Give back everything from the line containing "This screenshot has width=980, height=506." down to the line containing "[x=398, y=321]", both lines included, reproduced word for word but without the pictures.

--- begin RECORD EXCERPTS ---

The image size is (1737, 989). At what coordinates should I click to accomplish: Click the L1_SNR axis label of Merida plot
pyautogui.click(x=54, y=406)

--- end RECORD EXCERPTS ---
--- begin RECORD EXCERPTS ---

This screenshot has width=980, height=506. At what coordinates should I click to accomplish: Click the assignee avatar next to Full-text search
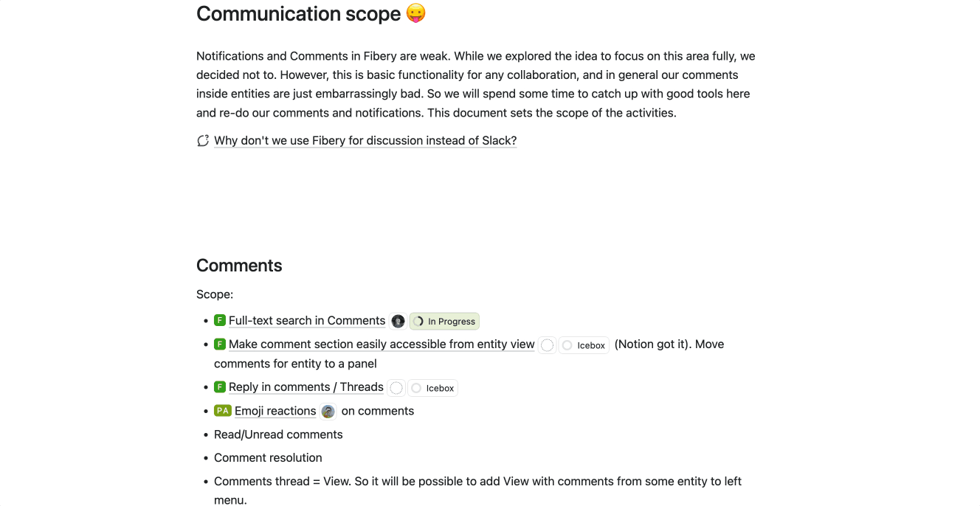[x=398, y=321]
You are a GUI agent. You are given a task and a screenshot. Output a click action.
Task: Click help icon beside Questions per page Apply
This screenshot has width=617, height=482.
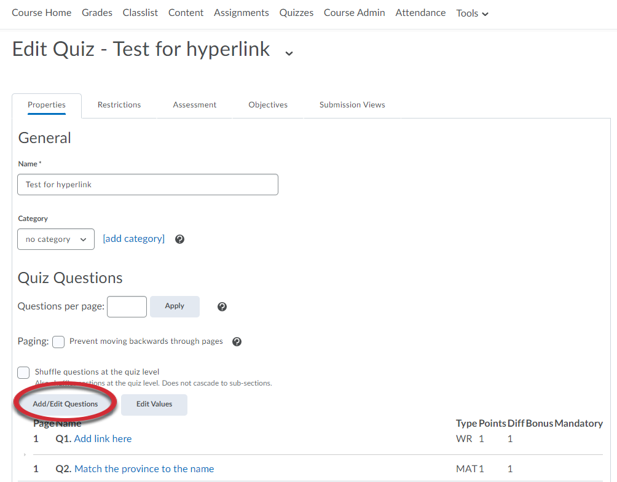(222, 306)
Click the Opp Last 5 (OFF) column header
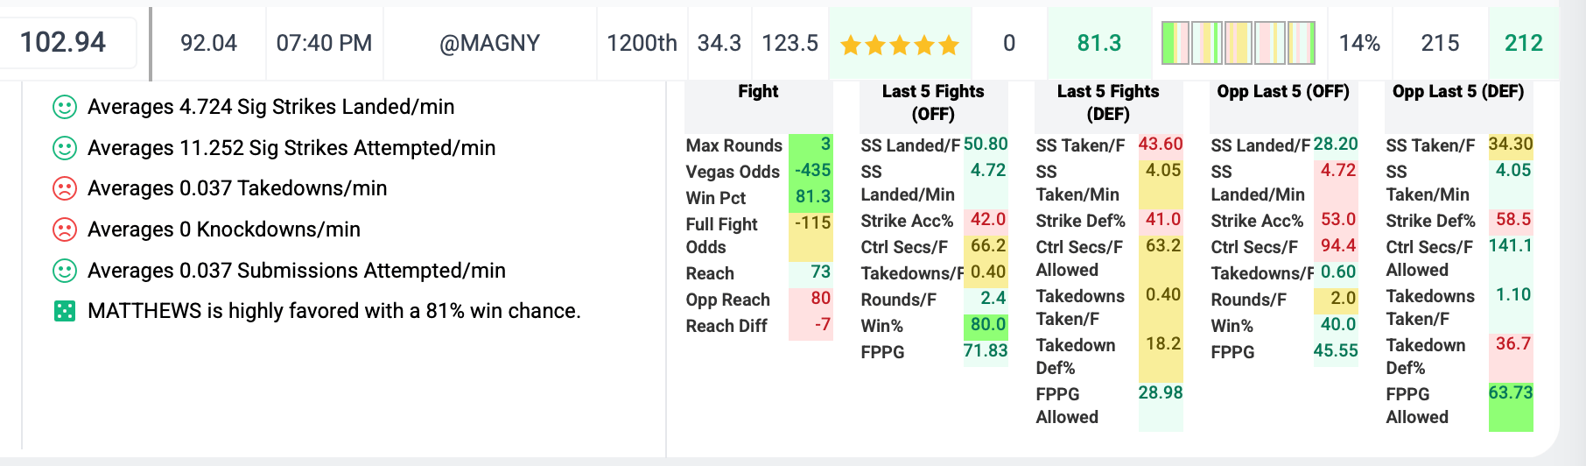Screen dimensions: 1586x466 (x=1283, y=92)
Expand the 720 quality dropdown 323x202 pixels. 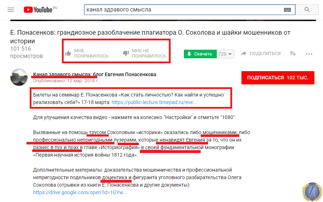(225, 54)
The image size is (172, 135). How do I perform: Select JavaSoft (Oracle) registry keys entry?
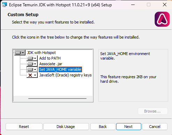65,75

--- end RECORD EXCERPTS ---

# TASK RESULT
This screenshot has width=980, height=506. At what coordinates should I click to accomplish: Click the assignee avatar next to Full-text search
[x=398, y=321]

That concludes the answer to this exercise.